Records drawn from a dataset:
________________

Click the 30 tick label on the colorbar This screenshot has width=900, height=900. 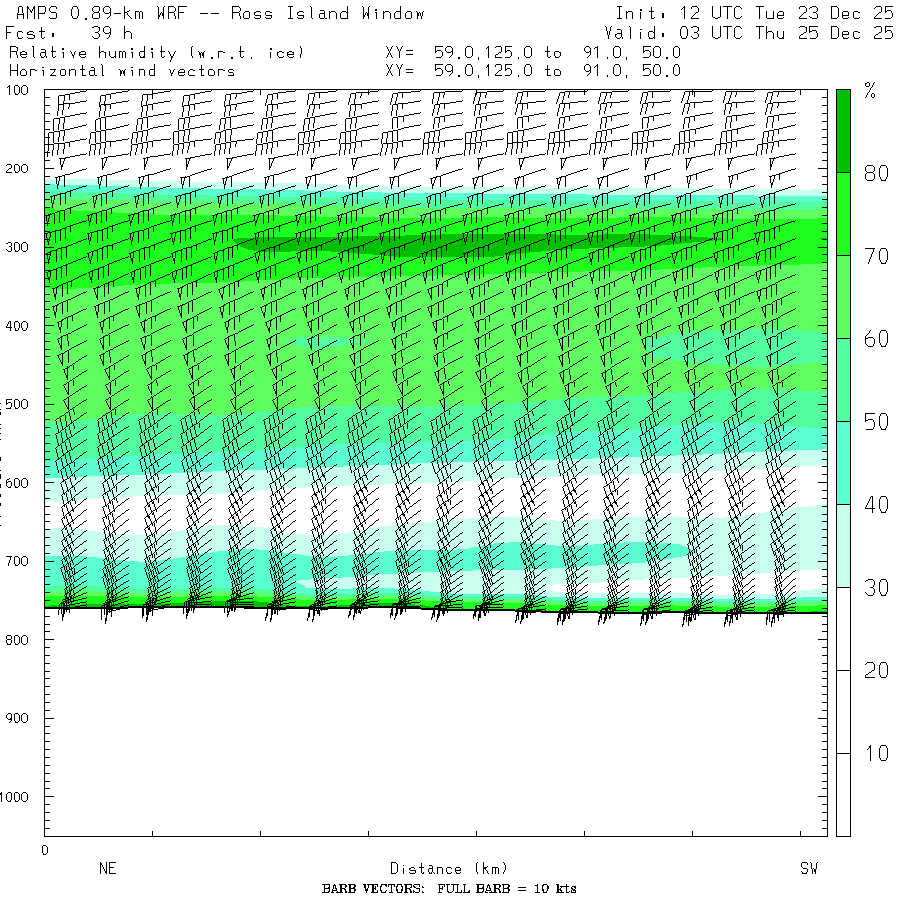[876, 588]
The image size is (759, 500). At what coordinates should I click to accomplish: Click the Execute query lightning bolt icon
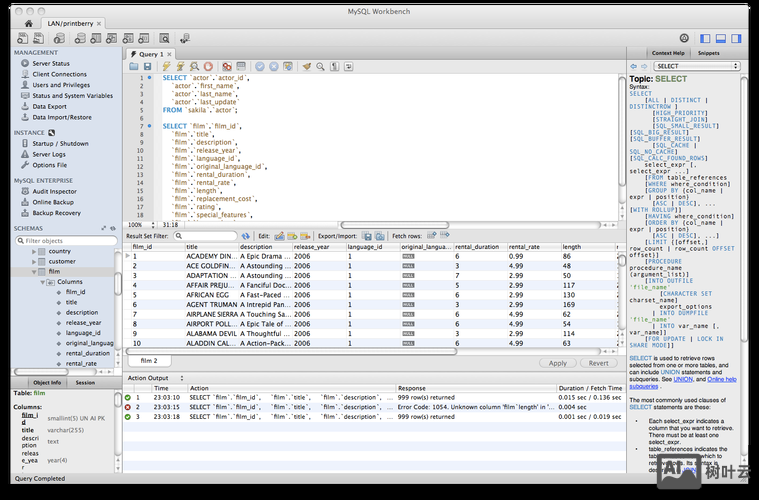tap(167, 66)
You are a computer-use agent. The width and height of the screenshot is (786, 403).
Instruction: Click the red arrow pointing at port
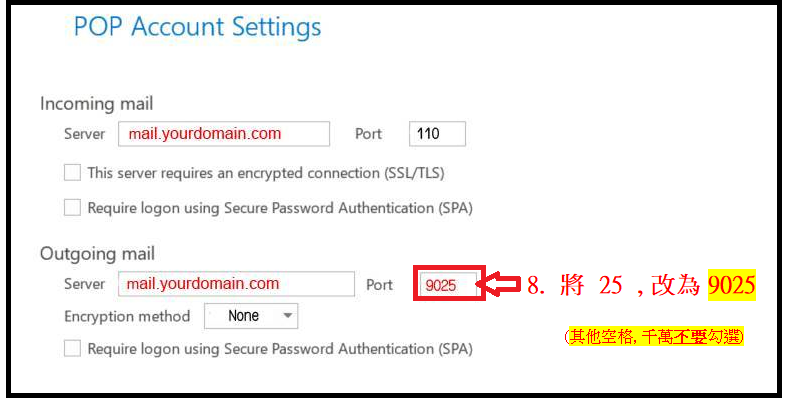504,285
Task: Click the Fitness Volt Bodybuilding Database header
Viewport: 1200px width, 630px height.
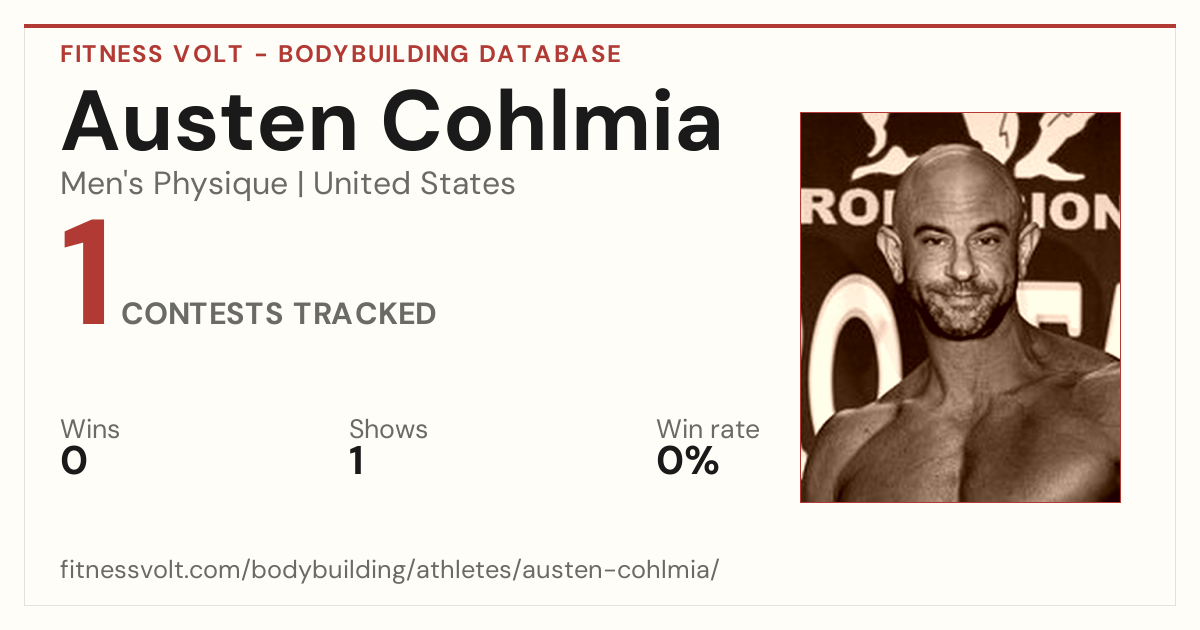Action: (341, 54)
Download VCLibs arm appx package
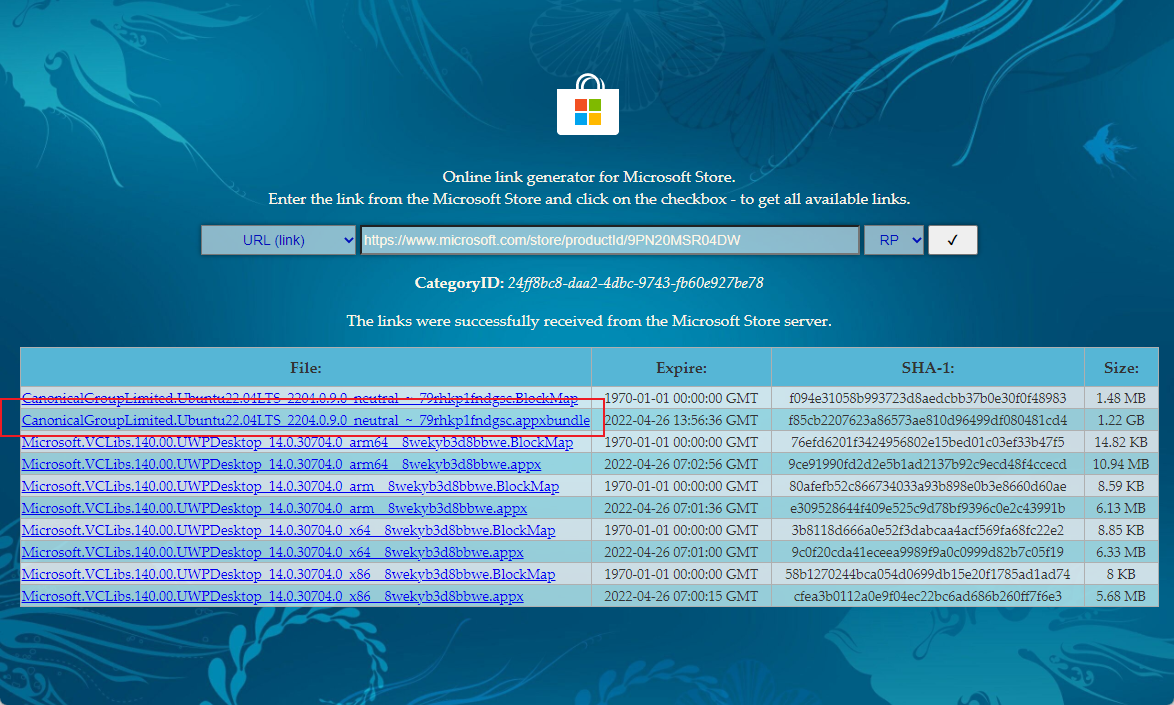 (274, 509)
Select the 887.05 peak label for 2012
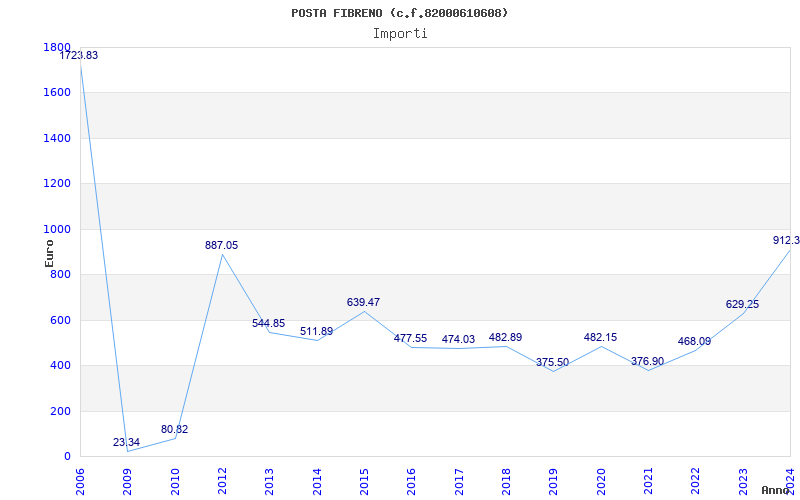 [x=221, y=245]
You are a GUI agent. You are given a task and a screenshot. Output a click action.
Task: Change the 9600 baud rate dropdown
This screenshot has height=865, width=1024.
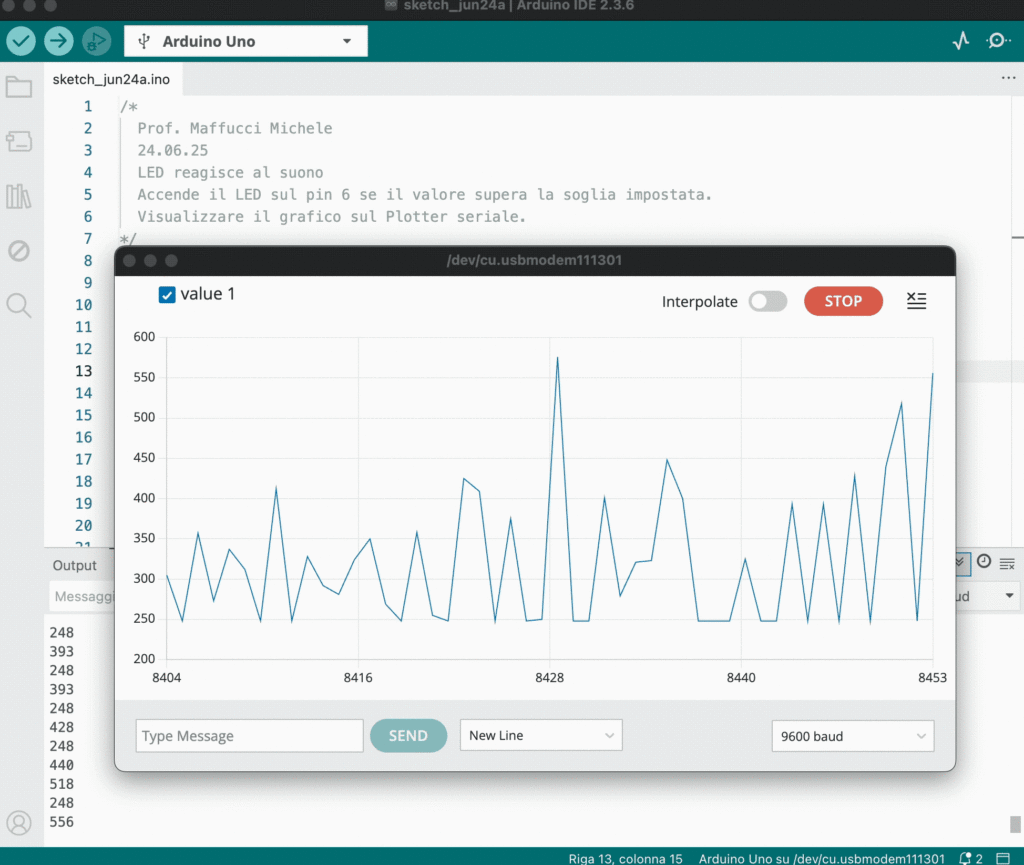click(853, 736)
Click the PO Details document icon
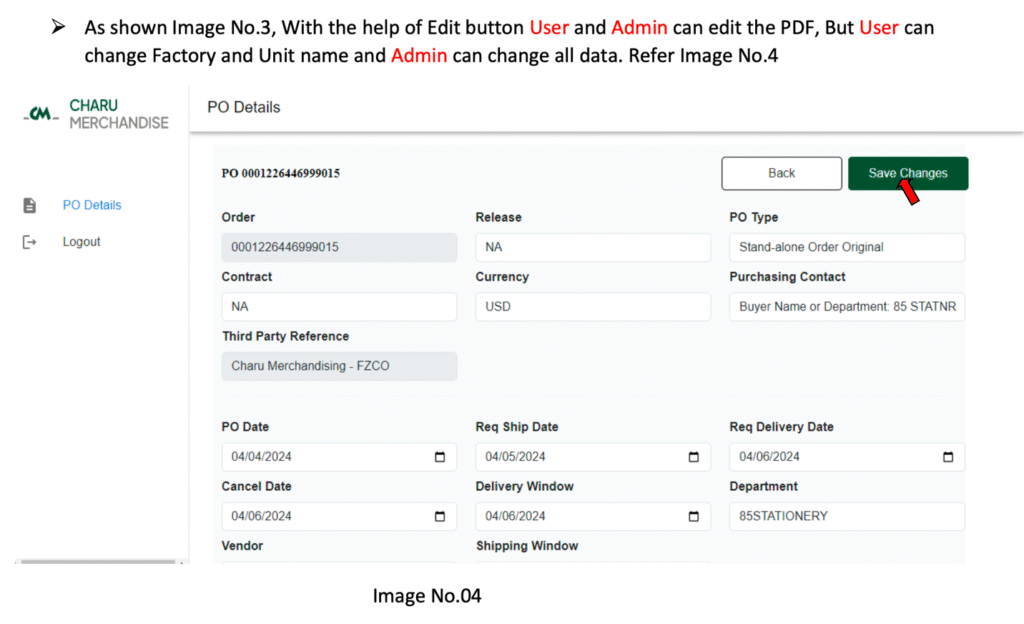The height and width of the screenshot is (624, 1024). 30,205
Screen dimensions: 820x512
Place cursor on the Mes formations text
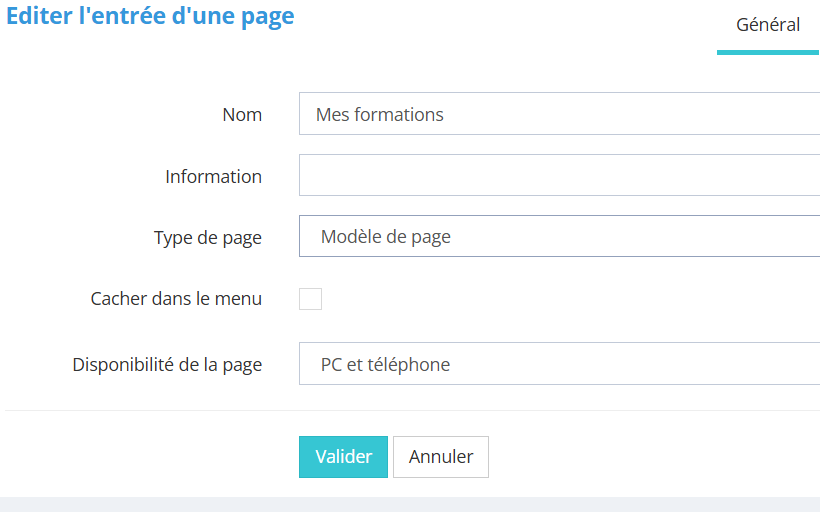tap(380, 114)
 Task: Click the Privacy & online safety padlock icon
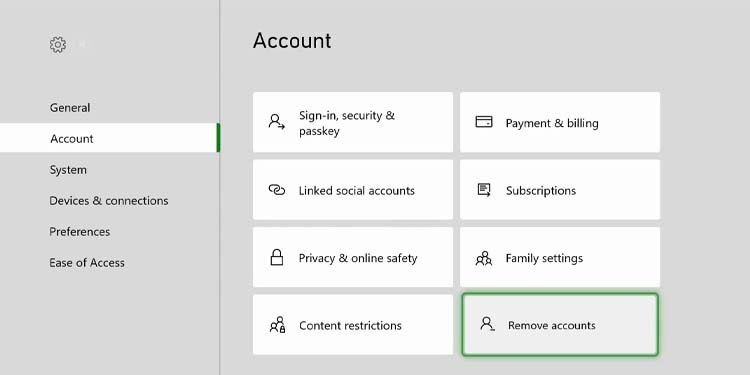276,257
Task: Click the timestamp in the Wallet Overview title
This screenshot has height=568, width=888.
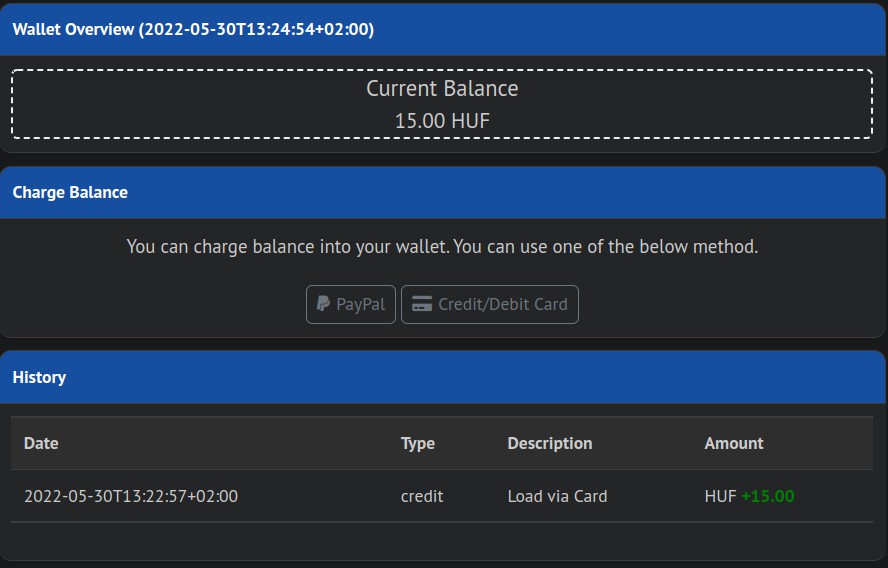Action: coord(257,29)
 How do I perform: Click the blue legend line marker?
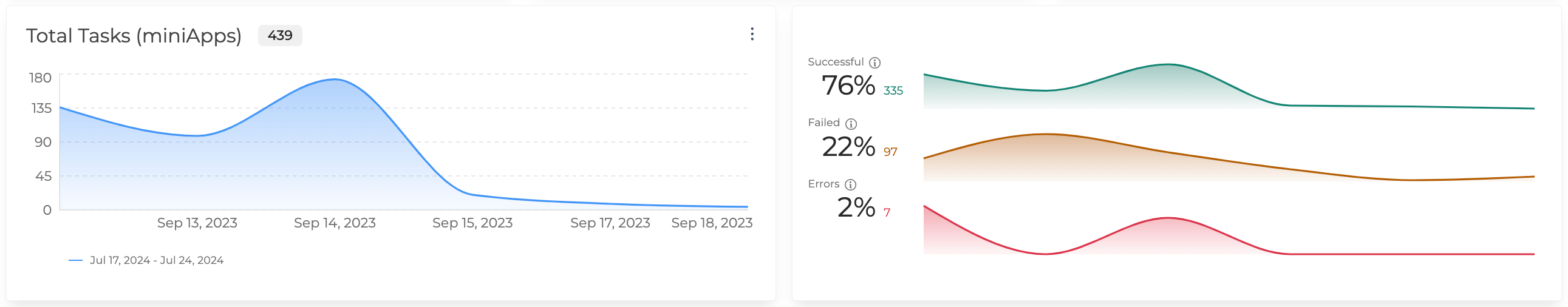pos(75,260)
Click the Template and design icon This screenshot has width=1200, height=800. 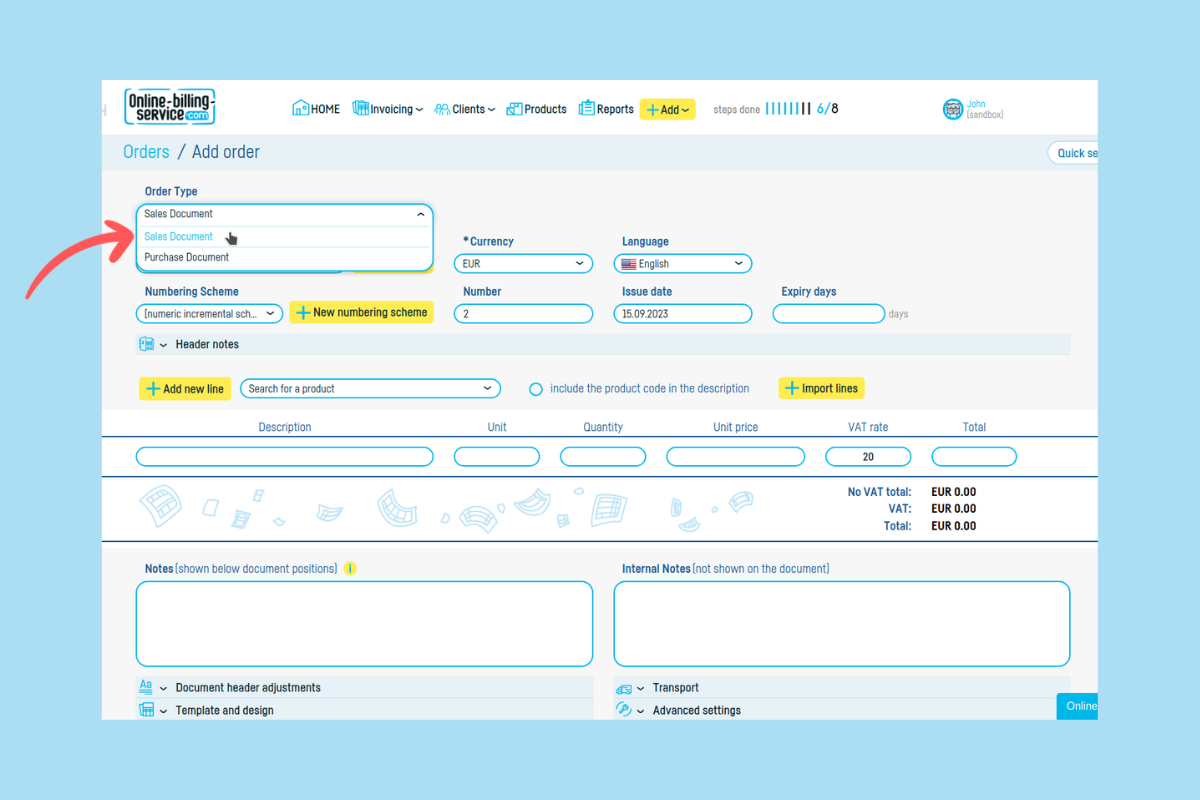pyautogui.click(x=146, y=710)
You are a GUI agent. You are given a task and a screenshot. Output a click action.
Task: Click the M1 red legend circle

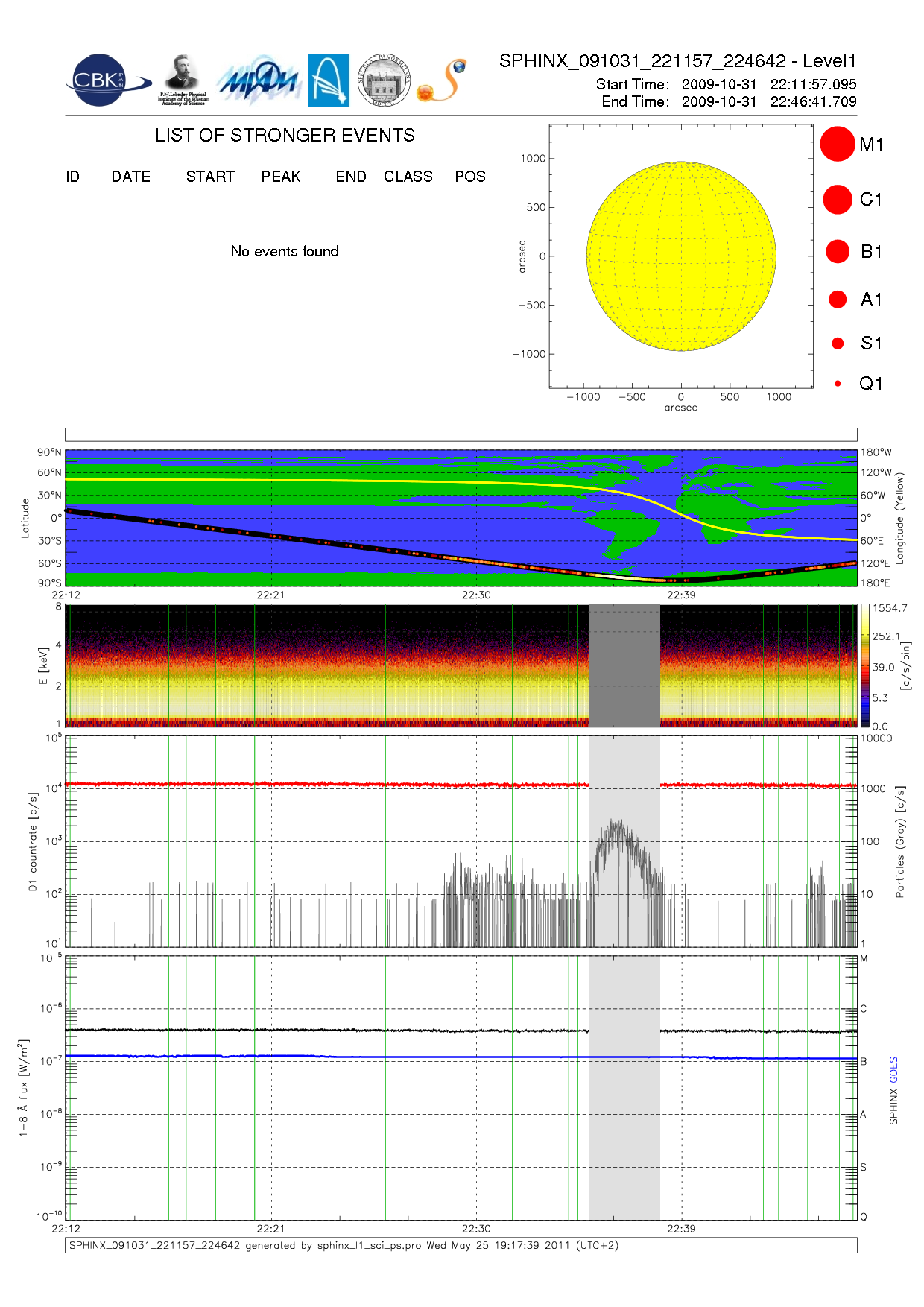tap(837, 144)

________________

◆ Exercise details:
Starting with the line above that holds "Click the PO Details document icon", restate each line word for word up to and including the line that holds "Task: Click the timestamp". Drop the pictures.

◆ Written answer:
Click the PO Details document icon
The height and width of the screenshot is (624, 1024). 30,205
Screen dimensions: 820x512
Place cursor on the Mes formations text
tap(380, 114)
 Task: Click the Privacy & online safety padlock icon
276,257
Task: Click the timestamp in the Wallet Overview title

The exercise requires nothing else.